What is asked
Gather every line in the items below that contains the word "Task", and copy each one in full. Case counts, so match capital and lowercase letters precisely.

Entries supplied

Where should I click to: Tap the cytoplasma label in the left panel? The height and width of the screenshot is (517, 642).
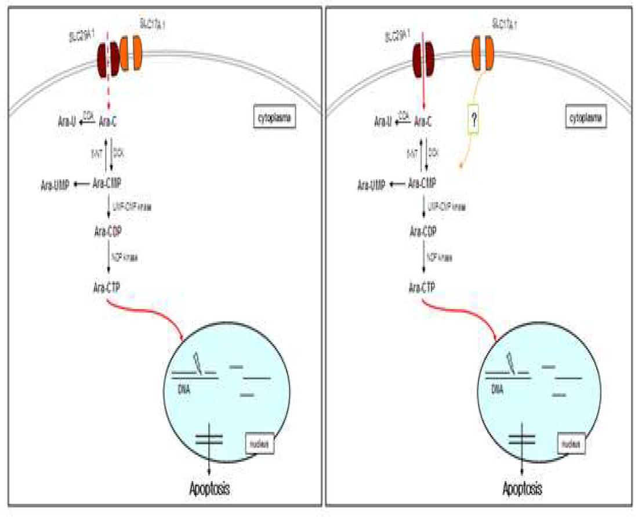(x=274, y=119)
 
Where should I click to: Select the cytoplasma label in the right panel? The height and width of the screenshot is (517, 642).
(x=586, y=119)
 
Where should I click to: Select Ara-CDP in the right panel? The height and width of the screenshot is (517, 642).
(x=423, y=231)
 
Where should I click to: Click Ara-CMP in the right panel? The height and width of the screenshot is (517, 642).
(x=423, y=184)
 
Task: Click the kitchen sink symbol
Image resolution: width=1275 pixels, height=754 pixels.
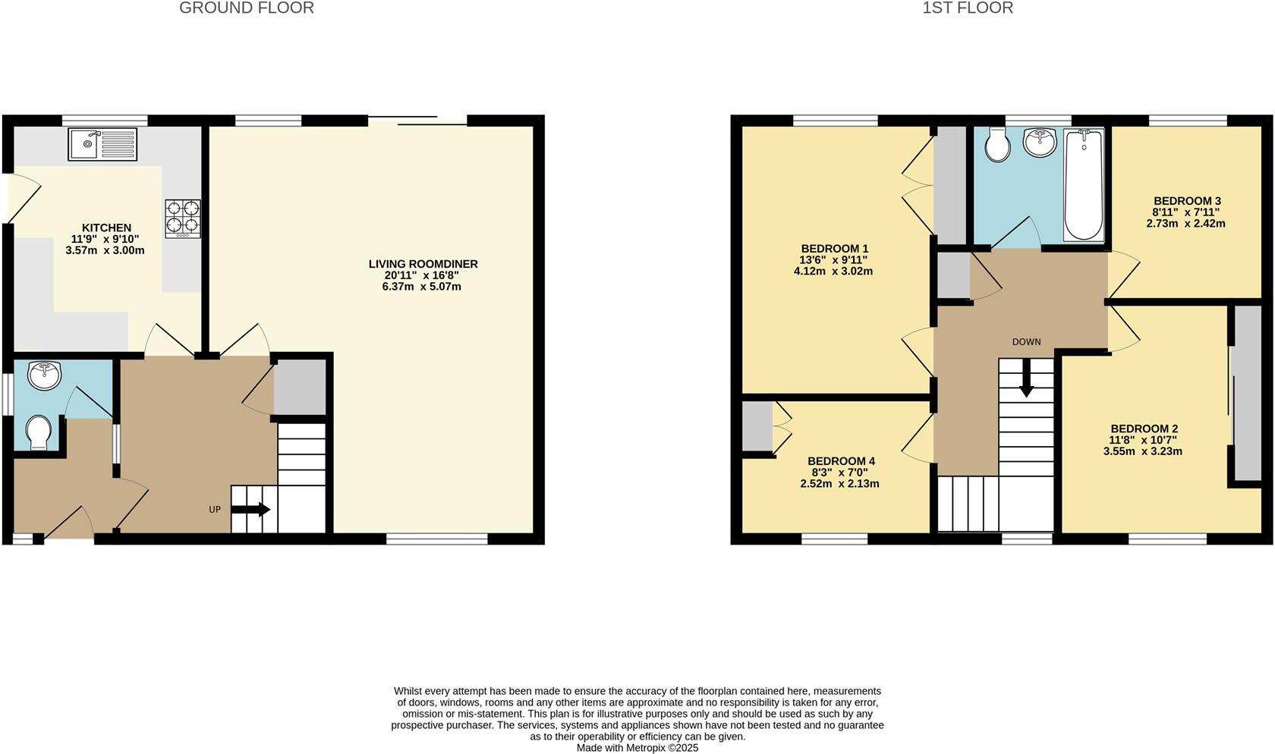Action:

==

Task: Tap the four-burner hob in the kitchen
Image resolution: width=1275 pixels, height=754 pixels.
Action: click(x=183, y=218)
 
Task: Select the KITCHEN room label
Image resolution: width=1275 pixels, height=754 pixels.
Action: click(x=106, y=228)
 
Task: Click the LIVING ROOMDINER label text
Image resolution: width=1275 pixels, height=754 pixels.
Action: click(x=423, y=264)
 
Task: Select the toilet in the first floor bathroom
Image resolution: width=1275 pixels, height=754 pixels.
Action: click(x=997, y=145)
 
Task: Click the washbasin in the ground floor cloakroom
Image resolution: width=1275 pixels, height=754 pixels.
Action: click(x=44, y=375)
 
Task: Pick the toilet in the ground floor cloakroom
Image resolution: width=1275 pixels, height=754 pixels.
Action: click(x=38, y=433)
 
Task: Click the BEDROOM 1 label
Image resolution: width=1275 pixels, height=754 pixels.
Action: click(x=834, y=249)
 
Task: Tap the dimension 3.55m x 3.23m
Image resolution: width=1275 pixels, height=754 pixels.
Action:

Result of the exercise
Task: Click the kitchen sink symbol
Task: Tap the four-burner hob in the kitchen
Task: Select the KITCHEN room label
Task: Click the LIVING ROOMDINER label text
Task: Select the toilet in the first floor bathroom
Task: Click the washbasin in the ground floor cloakroom
Task: Pick the toilet in the ground floor cloakroom
Task: Click the BEDROOM 1 label
Task: Tap the dimension 3.55m x 3.23m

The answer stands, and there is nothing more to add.